_Fragmento seleccionado_
===============

Leo que parece que se está planteando (o que ya es cosa hecha) suprimir, entre otros, el delito de ofensa contra los sentimientos religiosos. El argumento que se da para ello es evitar las denuncias de quienes, muy susceptibles, se sienten atacados por parodias, memes, representaciones, o directamente profanaciones de sus creencias.

Vamos de cabeza a una nueva polémica perfectamente estudiada para copar titulares estos días, entre el deporte de las últimas semanas, y la Olimpiada ya inminente. Y si así no se habla de otras cosas, mejor. La polémica tendrá estos portavoces. En un extremo, será otro argumento que añadir a las acusaciones de sectarismo, autoritarismo, conculcación de derechos y falta de límites de quienes promueven la ley. En el otro, una reivindicación de la libertad de expresión sin límites y una acusación de intolerancia hacia quienes se sienten heridos cuando se juega con sus sentimientos religiosos. Ya veo las redes llenas de terminología como «ofendiditos», «piel fina», etc. El lenguaje lo aguanta todo. A esto hay que añadir al creyente que dirá –con sus razones, pero contraponiendo dos dimensiones de la fe que son verdaderas las dos– que a sus sentimientos religiosos lo que los ofende no son cuatro pintadas, sino el hambre, la exclusión, y la falta de caridad. Yo pienso que, con distintos matices, te pueden ofender ambas cosas.

Aquí es verdad que lo que está en juego es la tolerancia. Es más, me atrevo a decir que ojalá no hicieran falta este tipo de leyes porque la gente fuera capaz de tener límites a la hora de hablar de lo que es importante para otros (sea religión, ideología o afectos). Pero la realidad, tristemente, es que cada vez se promueve más desde buena parte del espectro político y de sus altavoces mediáticos la intolerancia disfrazada de libertad contra todo lo que uno no comparte. Y así avanzan la polarización, la cancelación, y ahora parece ser que se avanza hacia la censura.

===============

_Datos del ejercicio_
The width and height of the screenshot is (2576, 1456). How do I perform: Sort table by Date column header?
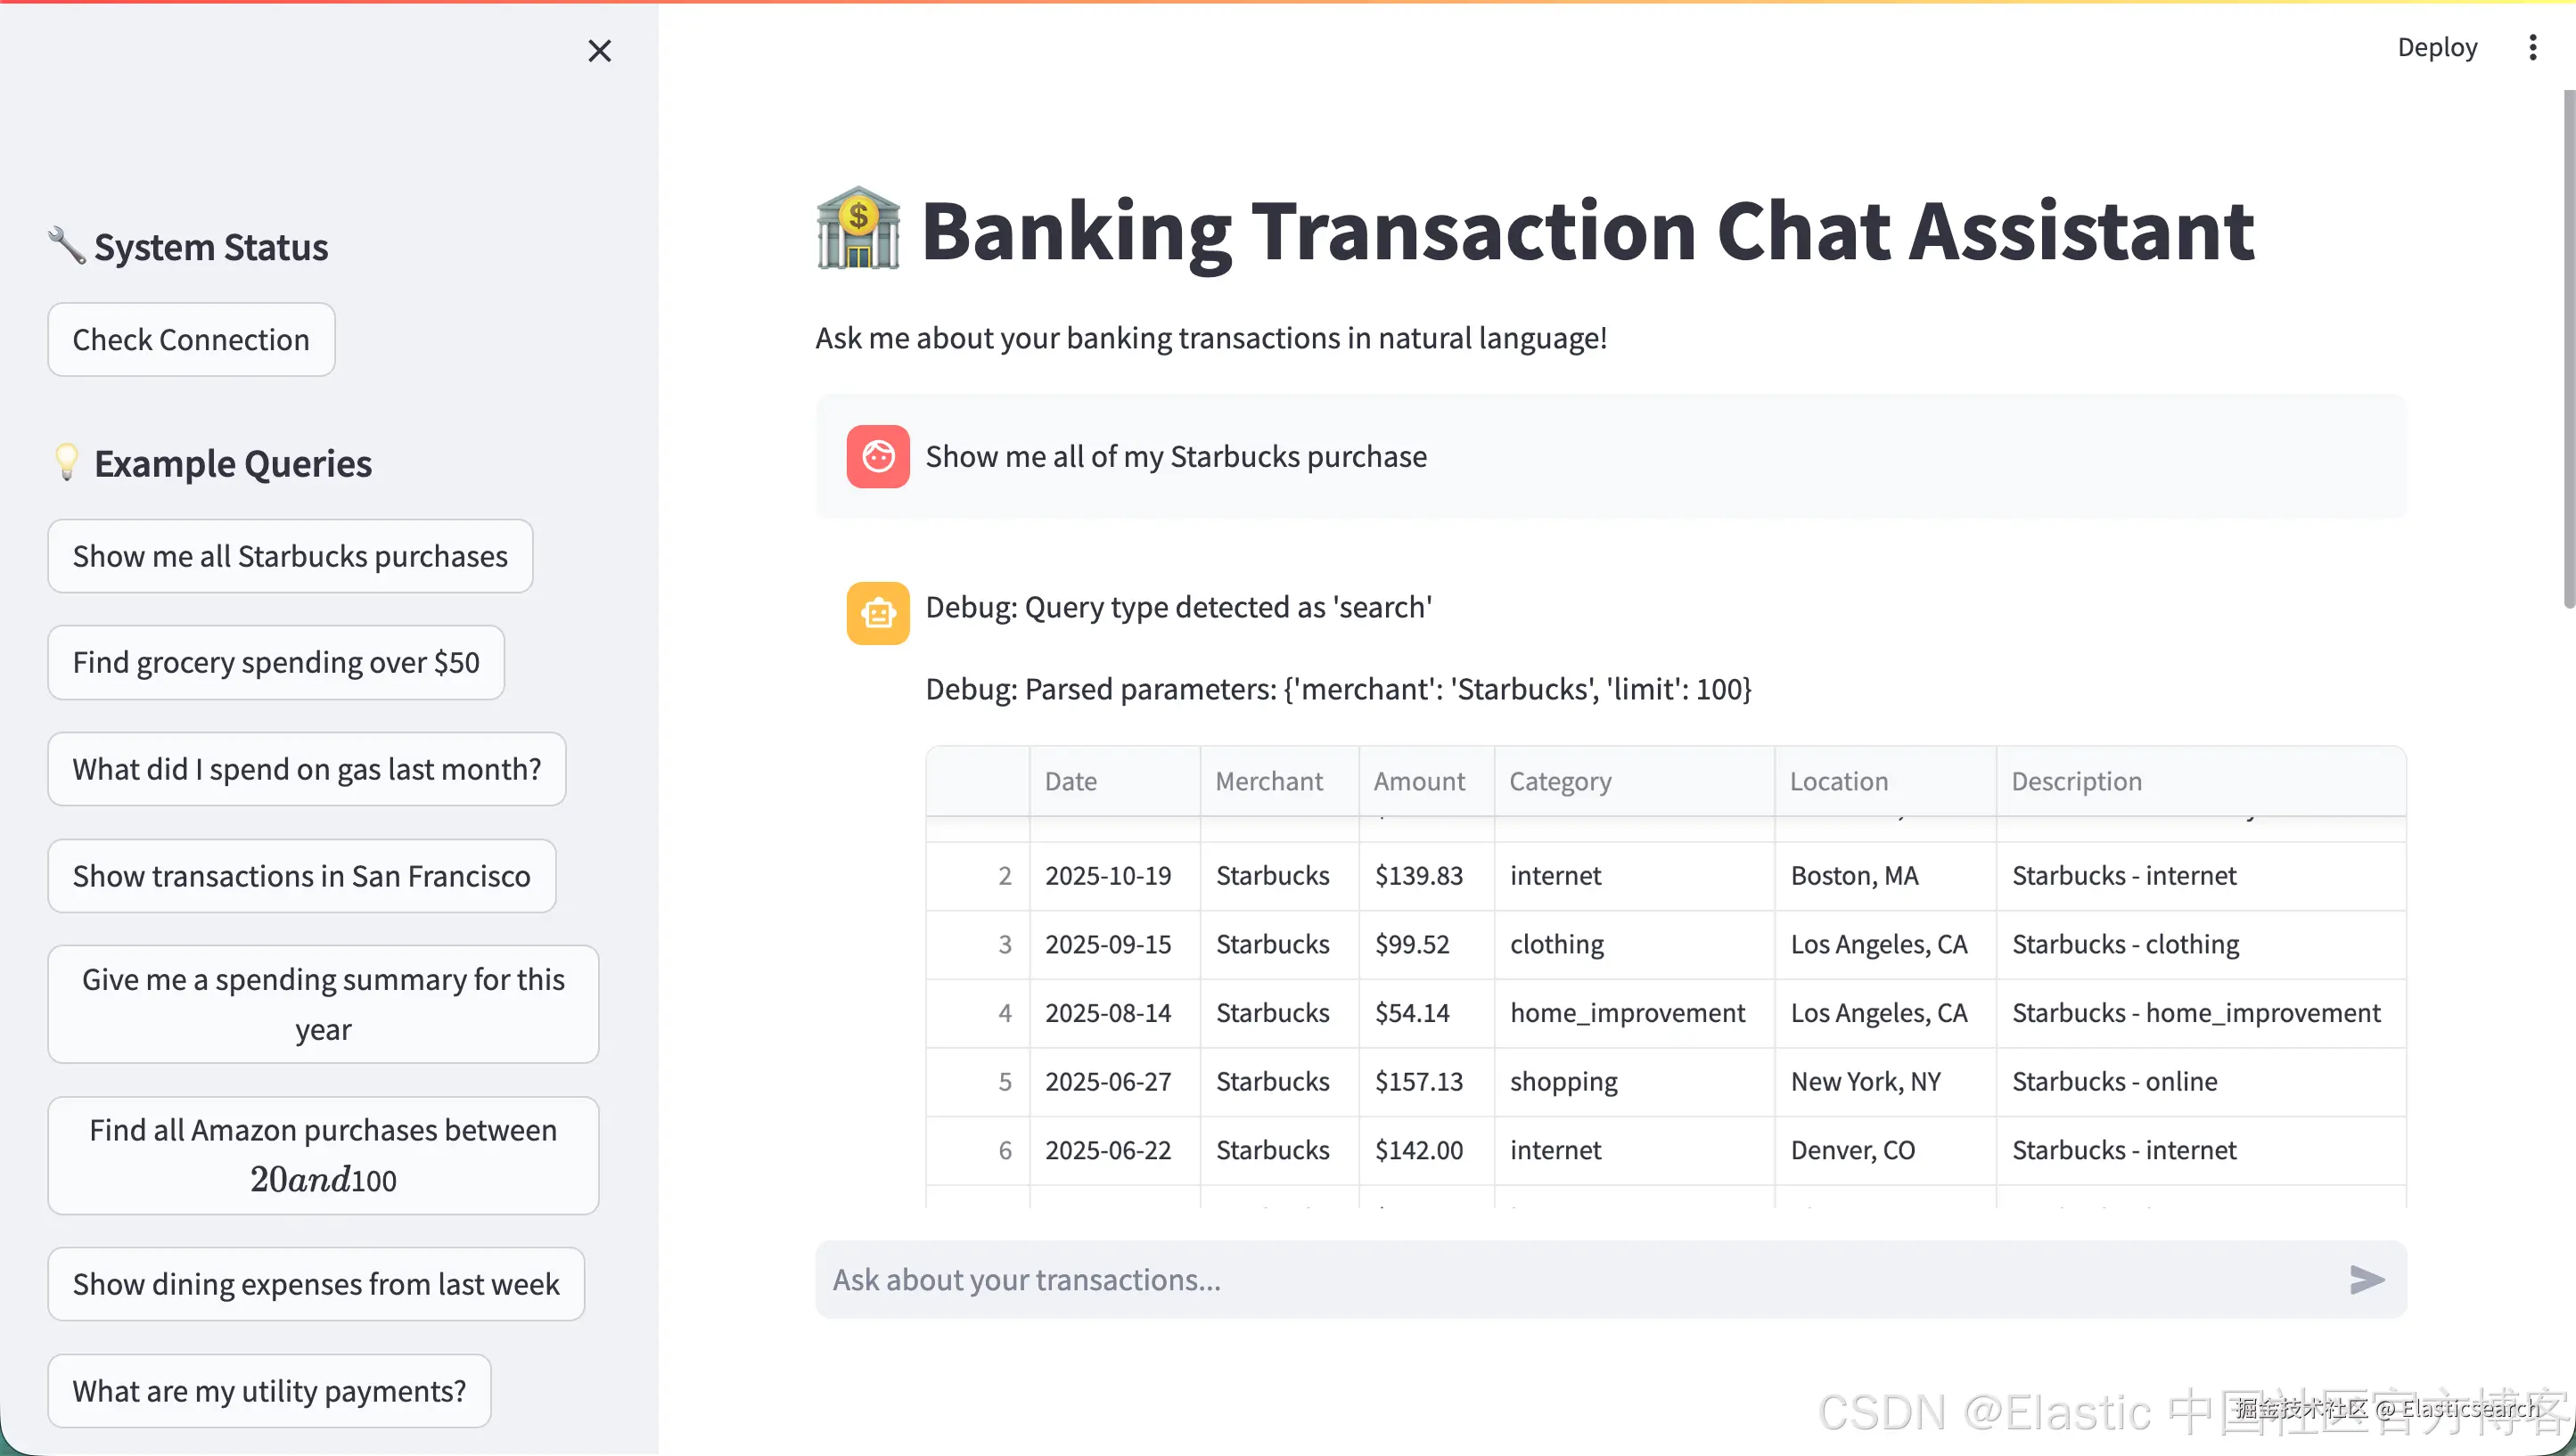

===============

_Ejercicios propuestos_
1. Según el fragmento sobre el delito de ofensa contra los sentimientos religiosos, ¿qué argumento se da para suprimir ese delito?
2. Prosigue el fragmento sobre el delito de ofensa contra los sentimientos religiosos a partir de su última oración.
El listado no guarda ninguna relación con el fragmento.

_Respuestas dadas_
1. Evitar las denuncias de quienes, muy susceptibles, se sienten atacados por parodias, memes, representaciones o directamente profanaciones de sus creencias.

2.
Desgraciadamente hacen falta leyes contra los delitos de odio. La prueba es la cantidad de límites a los exabruptos, insultos y hasta opiniones políticamente incorrectas que se van estableciendo en otras facetas de la vida.

Es verdad que aunque se eliminen los delitos contra las expresiones insultantes, aún se mantiene el delito de odio: el denominado discurso de odio se tipifica en el 510.1.a) del Código Penal y castiga a «quienes públicamente fomenten, promuevan o inciten directa o indirectamente al odio, discriminación o violencia contra un grupo, una parte del mismo o contra una persona determinada por razón de su pertenencia a aquél, por motivos racistas, antisemitas u otros referentes a la ideología, religión o creencias, situación familiar, la pertenencia de sus miembros a una etnia, raza o nación, su origen nacional, su sexo, orientación o identidad sexual, por razones de género, enfermedad o discapacidad».

Sin embargo, no es tan claro. Es verdad que así se protege la libertad religiosa y se condena la persecución violenta y el odio, también por motivos religiosos. Pero hay otras muchas expresiones en las que el odio es más sutil. Es desprecio, burla, abuso, blasfemia, ridiculización… y las personas tenemos derecho a defendernos de esto (y ojalá no a golpes). No es nuevo que los artistas utilicen la religión para promocionarse, precisamente porque saben que van a incendiar un polvorín al hacerlo (ejemplos hay para aburrir). Y quizás lo mejor sería un silencio indiferente, porque no hiere quien quiere sino quien puede, y a la mayoría de esos artistas no los conoce nadie hasta que encuentran esta viralidad. 

Tres reflexiones me brotan al pensar en este paso.

Una, que la tolerancia se ha de educar más que imponer. Y que desgraciadamente hoy se está educando en la intolerancia.

Dos, que aquí sigue pasando que cada vez hay más tolerancia selectiva.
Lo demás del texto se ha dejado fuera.